>> begin SUPPLIED PASSAGE

Luke 11:33: at the end of col. 1
and the start of col. 2.
         
The main witnesses for non-inclusion are Papyrus 45, Papyrus 75, L (019), Γ (036), Ξ (040), 070 (Greek-Coptic), 700*, 1241, family 1, 69, 118, and 788, and the Sinaitic Syriac, the Sahidic version, and the Armenian and Georgian versions.  While this array of witnesses may appear negligible in terms of quantity when set alongside the mountains of witnesses which favor the other reading, the age and diversity of its members are interesting:  P45 and P75 are the earliest manuscripts of this part of Luke, and the Alexandrian (P75, L, Sahidic), Western (Sinaitic Syriac) and Caesarean (f1, Armenian) forms of the text are represented.

>> end SUPPLIED PASSAGE

● **SHORT TASK 1**: Revise the passage on the Luke 11:33 witnesses, starting with "The main witnesses" and going on through "text are represented.", with "Sinaitic Syriac" changed to "Old Syriac".
● **SHORT TASK 2**: Write a continuation of the passage on the Luke 11:33 manuscript witnesses, picking up after its last sentence.
The lines after this sentence are separate material, not part of the passage on Luke 11:33.

>> begin MATERIAL SHOWN

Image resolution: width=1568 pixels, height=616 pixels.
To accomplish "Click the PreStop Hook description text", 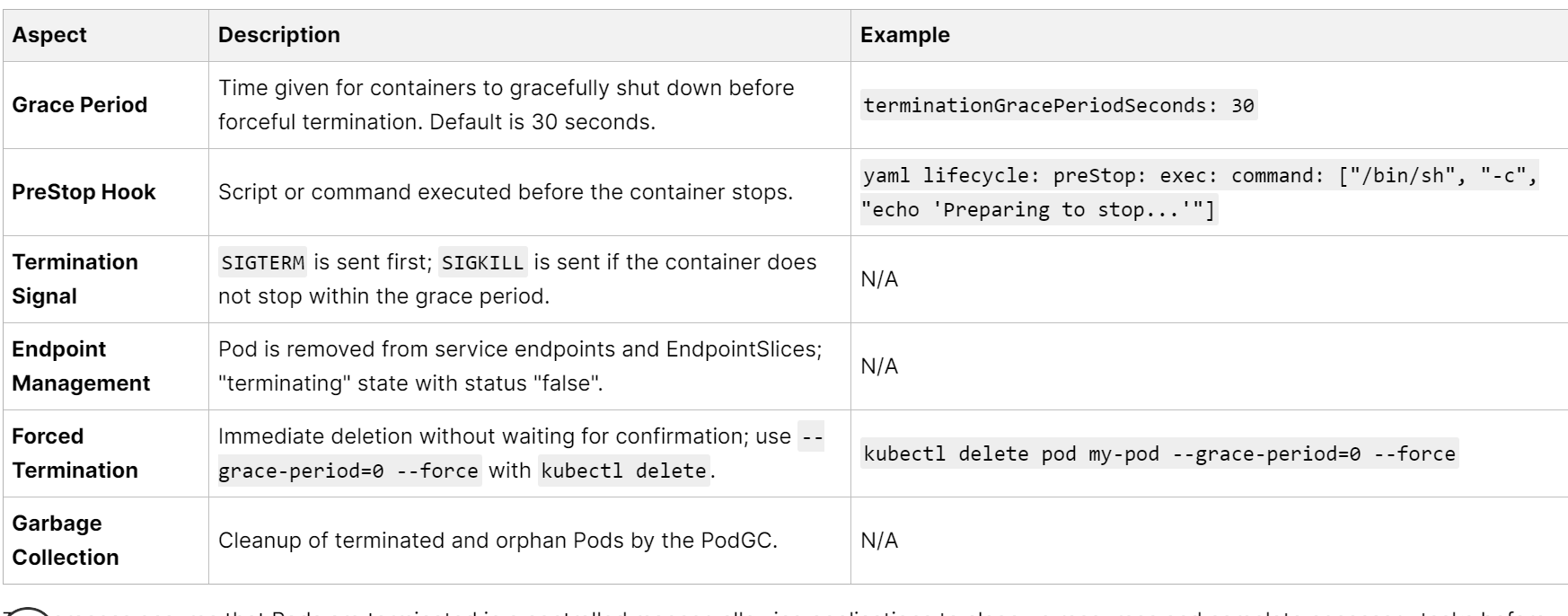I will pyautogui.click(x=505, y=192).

>> end MATERIAL SHOWN
>> begin MATERIAL SHOWN

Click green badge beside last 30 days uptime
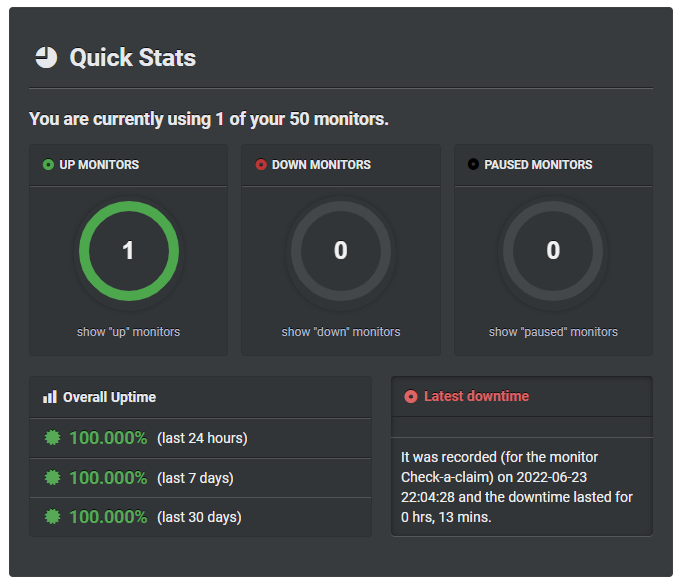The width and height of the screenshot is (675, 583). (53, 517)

>> end MATERIAL SHOWN

● **EXERCISE RESULT 1**:
The main witnesses for non-inclusion are Papyrus 45, Papyrus 75, L (019), Γ (036), Ξ (040), 070 (Greek-Coptic), 700*, 1241, family 1, 69, 118, and 788, and the Old Syriac, the Sahidic version, and the Armenian and Georgian versions.  While this array of witnesses may appear negligible in terms of quantity when set alongside the mountains of witnesses which favor the other reading, the age and diversity of its members are interesting:  P45 and P75 are the earliest manuscripts of this part of Luke, and the Alexandrian (P75, L, Sahidic), Western (Old Syriac) and Caesarean (f1, Armenian) forms of the text are represented.

● **EXERCISE RESULT 2**:
            Let’s examine the text nearby in search of similar arrays of variants supporting shorter readings.   

(1)  In Luke 11:11, P45, P75, and B, 1241, and the Armenian version, along with the Sinaitic Syriac, support the non-inclusion of ἄρτον μὴ λίθον ἐπιδώσει αὐτῷ; ἣ καὶ ἰχθύν, which has very abundant support, with some slight variations, in A C D (which, with 124, adds αἰτήσει after ἰχθύν) F G Y K M U W X Γ Δ Θ Λ Π Ψ f1 f13 1 1582* 1424 (in ℵ, L, 28, 157, and 700, ἄρτον μὴ λίθον ἐπιδώσει αὐτῷ; ἣ ἰχθύν, lacking the καὶ) – “bread, will he give to him a stone? And if a fish.” 
            The minuscules 69 and 788 (along with 565) do not include the second part of the verse, that is, they have ἄρτον μὴ λίθον ἐπιδώσει αὐτῷ but not the rest of the verse, as if they echo an ancestor-manuscript in which the copyist’s line of sight drifted from this occurrence of ἐπιδώσει αὐτῷ to the recurrence of the same words at the end of the verse, skipping the words in between.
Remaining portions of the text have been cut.